▶ **Work task**:
From the data below, set down exactly the lines between the one holding "Where should I click to: Open" and the one holding "The image size is (1410, 626).", inclusive, and no others.
##########
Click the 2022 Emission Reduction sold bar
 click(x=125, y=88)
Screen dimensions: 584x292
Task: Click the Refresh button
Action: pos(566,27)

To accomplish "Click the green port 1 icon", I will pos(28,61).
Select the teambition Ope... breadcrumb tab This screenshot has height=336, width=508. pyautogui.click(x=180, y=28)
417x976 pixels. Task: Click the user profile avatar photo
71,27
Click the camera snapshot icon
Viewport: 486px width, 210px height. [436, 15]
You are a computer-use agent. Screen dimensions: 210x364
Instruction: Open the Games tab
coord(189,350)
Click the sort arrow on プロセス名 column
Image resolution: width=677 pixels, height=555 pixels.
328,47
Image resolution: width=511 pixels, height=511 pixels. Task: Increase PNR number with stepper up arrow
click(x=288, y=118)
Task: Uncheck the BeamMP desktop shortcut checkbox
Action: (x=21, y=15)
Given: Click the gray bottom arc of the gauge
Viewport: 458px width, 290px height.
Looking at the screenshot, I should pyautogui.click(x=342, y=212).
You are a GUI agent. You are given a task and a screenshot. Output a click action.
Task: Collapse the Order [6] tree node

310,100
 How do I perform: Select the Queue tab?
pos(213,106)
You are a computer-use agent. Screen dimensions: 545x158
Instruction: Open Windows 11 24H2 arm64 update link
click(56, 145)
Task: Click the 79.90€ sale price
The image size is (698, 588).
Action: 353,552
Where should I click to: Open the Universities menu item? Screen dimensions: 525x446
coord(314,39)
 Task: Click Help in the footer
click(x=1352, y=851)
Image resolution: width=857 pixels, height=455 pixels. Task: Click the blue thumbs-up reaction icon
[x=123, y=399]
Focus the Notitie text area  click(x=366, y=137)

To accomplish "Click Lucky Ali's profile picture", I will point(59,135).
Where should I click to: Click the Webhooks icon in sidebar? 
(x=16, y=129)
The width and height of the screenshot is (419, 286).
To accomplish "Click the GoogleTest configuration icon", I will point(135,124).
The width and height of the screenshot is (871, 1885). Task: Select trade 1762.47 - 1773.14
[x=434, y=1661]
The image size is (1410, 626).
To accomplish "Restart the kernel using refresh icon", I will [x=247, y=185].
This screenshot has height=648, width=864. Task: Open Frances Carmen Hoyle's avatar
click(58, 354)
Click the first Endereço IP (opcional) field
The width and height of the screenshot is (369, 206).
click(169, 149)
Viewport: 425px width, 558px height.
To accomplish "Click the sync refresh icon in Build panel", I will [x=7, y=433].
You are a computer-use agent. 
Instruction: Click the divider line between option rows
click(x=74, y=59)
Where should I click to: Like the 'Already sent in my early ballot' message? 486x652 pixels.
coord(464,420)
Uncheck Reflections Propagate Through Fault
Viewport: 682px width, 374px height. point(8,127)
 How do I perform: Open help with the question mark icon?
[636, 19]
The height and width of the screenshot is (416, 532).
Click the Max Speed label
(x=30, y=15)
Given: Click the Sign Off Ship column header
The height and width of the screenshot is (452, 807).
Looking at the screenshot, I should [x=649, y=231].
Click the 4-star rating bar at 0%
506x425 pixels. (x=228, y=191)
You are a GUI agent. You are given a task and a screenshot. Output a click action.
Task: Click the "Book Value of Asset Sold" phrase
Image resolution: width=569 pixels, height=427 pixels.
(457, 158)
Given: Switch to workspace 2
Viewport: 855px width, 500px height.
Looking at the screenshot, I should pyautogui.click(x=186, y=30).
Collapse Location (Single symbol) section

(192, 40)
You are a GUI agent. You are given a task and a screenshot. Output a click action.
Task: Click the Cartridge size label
##########
▶ **Result for this exercise**:
Where should I click to: Open the Universities menu item? Screen dimensions: 525x446
coord(314,39)
 Task: Click Help in the footer
click(x=1352, y=851)
Image resolution: width=857 pixels, height=455 pixels. Task: Click the blue thumbs-up reaction icon
[x=123, y=399]
Focus the Notitie text area  click(x=366, y=137)

To accomplish "Click Lucky Ali's profile picture", I will point(59,135).
Where should I click to: Click the Webhooks icon in sidebar? 
(x=16, y=129)
The width and height of the screenshot is (419, 286).
To accomplish "Click the GoogleTest configuration icon", I will point(135,124).
The width and height of the screenshot is (871, 1885). Task: Select trade 1762.47 - 1773.14
[x=434, y=1661]
The image size is (1410, 626).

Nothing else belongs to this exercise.